Reproduce the listing exactly, please, with every line intact.

_Available records_.

§ §

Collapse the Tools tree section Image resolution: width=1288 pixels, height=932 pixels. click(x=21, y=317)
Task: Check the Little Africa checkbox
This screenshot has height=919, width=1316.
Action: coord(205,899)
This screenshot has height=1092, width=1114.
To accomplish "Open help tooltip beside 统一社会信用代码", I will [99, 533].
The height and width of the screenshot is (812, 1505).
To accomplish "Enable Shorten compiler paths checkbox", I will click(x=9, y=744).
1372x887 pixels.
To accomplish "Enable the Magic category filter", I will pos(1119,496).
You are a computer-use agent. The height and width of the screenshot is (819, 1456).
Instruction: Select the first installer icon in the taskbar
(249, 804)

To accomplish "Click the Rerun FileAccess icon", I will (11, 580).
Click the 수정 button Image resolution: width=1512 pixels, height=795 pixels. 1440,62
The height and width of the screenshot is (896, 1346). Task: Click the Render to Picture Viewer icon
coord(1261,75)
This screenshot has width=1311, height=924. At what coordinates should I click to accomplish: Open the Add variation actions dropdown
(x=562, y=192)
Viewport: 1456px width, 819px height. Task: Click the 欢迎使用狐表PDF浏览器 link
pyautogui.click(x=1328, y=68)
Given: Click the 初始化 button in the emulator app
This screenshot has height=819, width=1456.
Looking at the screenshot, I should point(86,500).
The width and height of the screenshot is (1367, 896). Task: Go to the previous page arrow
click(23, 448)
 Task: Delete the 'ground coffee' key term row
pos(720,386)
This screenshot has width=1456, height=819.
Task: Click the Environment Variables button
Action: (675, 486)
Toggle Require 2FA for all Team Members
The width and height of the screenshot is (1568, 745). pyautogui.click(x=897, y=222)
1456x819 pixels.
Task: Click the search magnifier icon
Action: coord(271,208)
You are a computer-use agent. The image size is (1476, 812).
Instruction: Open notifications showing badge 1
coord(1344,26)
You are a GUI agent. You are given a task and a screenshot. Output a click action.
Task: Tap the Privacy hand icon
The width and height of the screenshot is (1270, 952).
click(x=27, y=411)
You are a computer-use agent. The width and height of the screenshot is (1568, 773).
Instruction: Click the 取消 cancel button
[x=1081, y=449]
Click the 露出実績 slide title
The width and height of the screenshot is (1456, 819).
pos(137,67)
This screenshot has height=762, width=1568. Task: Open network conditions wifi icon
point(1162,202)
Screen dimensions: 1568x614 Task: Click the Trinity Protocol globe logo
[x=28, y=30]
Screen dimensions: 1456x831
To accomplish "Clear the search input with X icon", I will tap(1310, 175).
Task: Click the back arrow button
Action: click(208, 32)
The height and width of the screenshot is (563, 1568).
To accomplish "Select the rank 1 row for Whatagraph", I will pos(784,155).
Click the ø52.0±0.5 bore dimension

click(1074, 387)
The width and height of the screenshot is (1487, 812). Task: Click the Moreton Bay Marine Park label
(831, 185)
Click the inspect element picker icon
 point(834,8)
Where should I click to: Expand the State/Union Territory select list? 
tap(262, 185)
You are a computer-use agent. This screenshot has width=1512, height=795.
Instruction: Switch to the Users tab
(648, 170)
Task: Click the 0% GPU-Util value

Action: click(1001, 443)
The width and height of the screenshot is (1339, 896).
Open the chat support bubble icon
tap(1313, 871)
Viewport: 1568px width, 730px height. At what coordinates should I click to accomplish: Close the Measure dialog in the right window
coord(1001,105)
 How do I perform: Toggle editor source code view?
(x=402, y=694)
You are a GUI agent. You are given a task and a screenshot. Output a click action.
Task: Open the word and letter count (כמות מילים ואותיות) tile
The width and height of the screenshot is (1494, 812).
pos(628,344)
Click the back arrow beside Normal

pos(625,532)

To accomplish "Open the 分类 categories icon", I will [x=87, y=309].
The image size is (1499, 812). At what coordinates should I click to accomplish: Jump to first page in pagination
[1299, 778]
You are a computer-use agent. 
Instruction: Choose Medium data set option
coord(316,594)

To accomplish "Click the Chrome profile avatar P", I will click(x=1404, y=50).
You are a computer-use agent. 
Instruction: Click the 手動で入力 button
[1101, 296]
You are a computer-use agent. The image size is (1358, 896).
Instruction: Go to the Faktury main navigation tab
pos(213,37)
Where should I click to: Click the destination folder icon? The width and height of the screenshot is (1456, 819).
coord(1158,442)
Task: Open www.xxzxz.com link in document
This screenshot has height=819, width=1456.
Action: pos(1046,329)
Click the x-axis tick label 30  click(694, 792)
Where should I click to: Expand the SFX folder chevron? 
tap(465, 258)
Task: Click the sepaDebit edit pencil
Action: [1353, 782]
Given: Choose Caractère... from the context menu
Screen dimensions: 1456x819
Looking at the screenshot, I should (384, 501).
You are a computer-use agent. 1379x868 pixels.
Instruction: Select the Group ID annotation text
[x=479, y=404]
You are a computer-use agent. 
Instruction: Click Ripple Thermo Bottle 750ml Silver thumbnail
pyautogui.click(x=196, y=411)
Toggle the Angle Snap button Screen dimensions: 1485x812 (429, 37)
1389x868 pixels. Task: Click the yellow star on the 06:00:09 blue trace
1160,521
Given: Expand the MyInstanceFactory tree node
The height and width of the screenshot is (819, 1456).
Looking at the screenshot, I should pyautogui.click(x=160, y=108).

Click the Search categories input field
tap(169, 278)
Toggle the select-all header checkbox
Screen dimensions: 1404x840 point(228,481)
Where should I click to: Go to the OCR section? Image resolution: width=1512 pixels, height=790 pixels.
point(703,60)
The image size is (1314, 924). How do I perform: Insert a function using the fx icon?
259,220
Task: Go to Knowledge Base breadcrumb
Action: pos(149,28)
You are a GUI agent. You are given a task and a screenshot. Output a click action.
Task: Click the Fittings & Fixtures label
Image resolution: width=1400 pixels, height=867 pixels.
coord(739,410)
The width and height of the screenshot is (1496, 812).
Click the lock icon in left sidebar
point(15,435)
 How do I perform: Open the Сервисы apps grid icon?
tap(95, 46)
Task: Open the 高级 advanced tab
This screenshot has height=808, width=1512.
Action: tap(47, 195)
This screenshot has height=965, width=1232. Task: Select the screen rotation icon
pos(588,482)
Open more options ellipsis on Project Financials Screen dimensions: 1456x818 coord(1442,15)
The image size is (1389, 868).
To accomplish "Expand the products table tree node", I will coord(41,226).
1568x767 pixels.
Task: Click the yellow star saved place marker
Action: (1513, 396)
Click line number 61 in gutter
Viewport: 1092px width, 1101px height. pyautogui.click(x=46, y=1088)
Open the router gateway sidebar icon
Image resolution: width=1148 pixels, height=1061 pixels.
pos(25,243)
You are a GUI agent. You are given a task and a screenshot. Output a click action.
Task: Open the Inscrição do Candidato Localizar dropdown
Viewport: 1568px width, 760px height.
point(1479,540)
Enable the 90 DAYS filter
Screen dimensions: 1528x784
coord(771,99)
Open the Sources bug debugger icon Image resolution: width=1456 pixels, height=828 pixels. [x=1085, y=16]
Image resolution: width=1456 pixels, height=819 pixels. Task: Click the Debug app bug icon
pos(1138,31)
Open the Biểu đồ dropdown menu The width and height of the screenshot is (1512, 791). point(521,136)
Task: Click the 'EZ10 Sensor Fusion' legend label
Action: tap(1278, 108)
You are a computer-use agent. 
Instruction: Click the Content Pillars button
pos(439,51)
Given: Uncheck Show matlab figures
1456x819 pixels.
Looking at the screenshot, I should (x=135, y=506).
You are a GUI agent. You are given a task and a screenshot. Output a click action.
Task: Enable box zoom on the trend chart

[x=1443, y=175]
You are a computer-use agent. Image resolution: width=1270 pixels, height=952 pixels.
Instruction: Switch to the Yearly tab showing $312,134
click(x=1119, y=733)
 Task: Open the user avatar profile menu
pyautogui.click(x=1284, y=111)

§ §

_Output for this task_.
Collapse the Tools tree section Image resolution: width=1288 pixels, height=932 pixels. click(x=21, y=317)
Task: Check the Little Africa checkbox
This screenshot has height=919, width=1316.
Action: coord(205,899)
This screenshot has height=1092, width=1114.
To accomplish "Open help tooltip beside 统一社会信用代码", I will [99, 533].
The height and width of the screenshot is (812, 1505).
To accomplish "Enable Shorten compiler paths checkbox", I will click(x=9, y=744).
1372x887 pixels.
To accomplish "Enable the Magic category filter", I will pos(1119,496).
You are a computer-use agent. The height and width of the screenshot is (819, 1456).
Instruction: Select the first installer icon in the taskbar
(249, 804)

To accomplish "Click the Rerun FileAccess icon", I will (11, 580).
Click the 수정 button Image resolution: width=1512 pixels, height=795 pixels. 1440,62
The height and width of the screenshot is (896, 1346). Task: Click the Render to Picture Viewer icon
coord(1261,75)
This screenshot has width=1311, height=924. At what coordinates should I click to accomplish: Open the Add variation actions dropdown
(x=562, y=192)
Viewport: 1456px width, 819px height. Task: Click the 欢迎使用狐表PDF浏览器 link
pyautogui.click(x=1328, y=68)
Given: Click the 初始化 button in the emulator app
This screenshot has height=819, width=1456.
Looking at the screenshot, I should point(86,500).
The width and height of the screenshot is (1367, 896). Task: Go to the previous page arrow
click(23, 448)
 Task: Delete the 'ground coffee' key term row
pos(720,386)
This screenshot has width=1456, height=819.
Task: Click the Environment Variables button
Action: (675, 486)
Toggle Require 2FA for all Team Members
The width and height of the screenshot is (1568, 745). pyautogui.click(x=897, y=222)
1456x819 pixels.
Task: Click the search magnifier icon
Action: coord(271,208)
You are a computer-use agent. The image size is (1476, 812).
Instruction: Open notifications showing badge 1
coord(1344,26)
You are a GUI agent. You are given a task and a screenshot. Output a click action.
Task: Tap the Privacy hand icon
The width and height of the screenshot is (1270, 952).
click(x=27, y=411)
You are a computer-use agent. The width and height of the screenshot is (1568, 773).
Instruction: Click the 取消 cancel button
[x=1081, y=449]
Click the 露出実績 slide title
The width and height of the screenshot is (1456, 819).
pos(137,67)
This screenshot has height=762, width=1568. Task: Open network conditions wifi icon
point(1162,202)
Screen dimensions: 1568x614 Task: Click the Trinity Protocol globe logo
[x=28, y=30]
Screen dimensions: 1456x831
To accomplish "Clear the search input with X icon", I will tap(1310, 175).
Task: Click the back arrow button
Action: click(208, 32)
The height and width of the screenshot is (563, 1568).
To accomplish "Select the rank 1 row for Whatagraph", I will pos(784,155).
Click the ø52.0±0.5 bore dimension

click(1074, 387)
The width and height of the screenshot is (1487, 812). Task: Click the Moreton Bay Marine Park label
(831, 185)
Click the inspect element picker icon
 point(834,8)
Where should I click to: Expand the State/Union Territory select list? 
tap(262, 185)
You are a computer-use agent. This screenshot has width=1512, height=795.
Instruction: Switch to the Users tab
(648, 170)
Task: Click the 0% GPU-Util value

Action: click(1001, 443)
The width and height of the screenshot is (1339, 896).
Open the chat support bubble icon
tap(1313, 871)
Viewport: 1568px width, 730px height. At what coordinates should I click to accomplish: Close the Measure dialog in the right window
coord(1001,105)
 How do I perform: Toggle editor source code view?
(x=402, y=694)
You are a GUI agent. You are given a task and a screenshot. Output a click action.
Task: Open the word and letter count (כמות מילים ואותיות) tile
The width and height of the screenshot is (1494, 812).
pos(628,344)
Click the back arrow beside Normal

pos(625,532)

To accomplish "Open the 分类 categories icon", I will [x=87, y=309].
The image size is (1499, 812). At what coordinates should I click to accomplish: Jump to first page in pagination
[1299, 778]
You are a computer-use agent. 
Instruction: Choose Medium data set option
coord(316,594)

To accomplish "Click the Chrome profile avatar P", I will click(x=1404, y=50).
You are a computer-use agent. 
Instruction: Click the 手動で入力 button
[1101, 296]
You are a computer-use agent. The image size is (1358, 896).
Instruction: Go to the Faktury main navigation tab
pos(213,37)
Where should I click to: Click the destination folder icon? The width and height of the screenshot is (1456, 819).
coord(1158,442)
Task: Open www.xxzxz.com link in document
This screenshot has height=819, width=1456.
Action: pos(1046,329)
Click the x-axis tick label 30  click(694, 792)
Where should I click to: Expand the SFX folder chevron? 
tap(465, 258)
Task: Click the sepaDebit edit pencil
Action: [1353, 782]
Given: Choose Caractère... from the context menu
Screen dimensions: 1456x819
Looking at the screenshot, I should (384, 501).
You are a computer-use agent. 1379x868 pixels.
Instruction: Select the Group ID annotation text
[x=479, y=404]
You are a computer-use agent. 
Instruction: Click Ripple Thermo Bottle 750ml Silver thumbnail
pyautogui.click(x=196, y=411)
Toggle the Angle Snap button Screen dimensions: 1485x812 (429, 37)
1389x868 pixels. Task: Click the yellow star on the 06:00:09 blue trace
1160,521
Given: Expand the MyInstanceFactory tree node
The height and width of the screenshot is (819, 1456).
Looking at the screenshot, I should pyautogui.click(x=160, y=108).

Click the Search categories input field
tap(169, 278)
Toggle the select-all header checkbox
Screen dimensions: 1404x840 point(228,481)
Where should I click to: Go to the OCR section? Image resolution: width=1512 pixels, height=790 pixels.
point(703,60)
The image size is (1314, 924). How do I perform: Insert a function using the fx icon?
259,220
Task: Go to Knowledge Base breadcrumb
Action: pos(149,28)
You are a GUI agent. You are given a task and a screenshot. Output a click action.
Task: Click the Fittings & Fixtures label
Image resolution: width=1400 pixels, height=867 pixels.
coord(739,410)
The width and height of the screenshot is (1496, 812).
Click the lock icon in left sidebar
point(15,435)
 How do I perform: Open the Сервисы apps grid icon?
tap(95, 46)
Task: Open the 高级 advanced tab
This screenshot has height=808, width=1512.
Action: tap(47, 195)
This screenshot has height=965, width=1232. Task: Select the screen rotation icon
pos(588,482)
Open more options ellipsis on Project Financials Screen dimensions: 1456x818 coord(1442,15)
The image size is (1389, 868).
To accomplish "Expand the products table tree node", I will coord(41,226).
1568x767 pixels.
Task: Click the yellow star saved place marker
Action: (1513, 396)
Click line number 61 in gutter
Viewport: 1092px width, 1101px height. pyautogui.click(x=46, y=1088)
Open the router gateway sidebar icon
Image resolution: width=1148 pixels, height=1061 pixels.
pos(25,243)
You are a GUI agent. You are given a task and a screenshot. Output a click action.
Task: Open the Inscrição do Candidato Localizar dropdown
Viewport: 1568px width, 760px height.
point(1479,540)
Enable the 90 DAYS filter
Screen dimensions: 1528x784
coord(771,99)
Open the Sources bug debugger icon Image resolution: width=1456 pixels, height=828 pixels. [x=1085, y=16]
Image resolution: width=1456 pixels, height=819 pixels. Task: Click the Debug app bug icon
pos(1138,31)
Open the Biểu đồ dropdown menu The width and height of the screenshot is (1512, 791). point(521,136)
Task: Click the 'EZ10 Sensor Fusion' legend label
Action: tap(1278, 108)
You are a computer-use agent. 
Instruction: Click the Content Pillars button
pos(439,51)
Given: Uncheck Show matlab figures
1456x819 pixels.
Looking at the screenshot, I should (x=135, y=506).
You are a GUI agent. You are given a task and a screenshot. Output a click action.
Task: Enable box zoom on the trend chart

[x=1443, y=175]
You are a computer-use agent. Image resolution: width=1270 pixels, height=952 pixels.
Instruction: Switch to the Yearly tab showing $312,134
click(x=1119, y=733)
 Task: Open the user avatar profile menu
pyautogui.click(x=1284, y=111)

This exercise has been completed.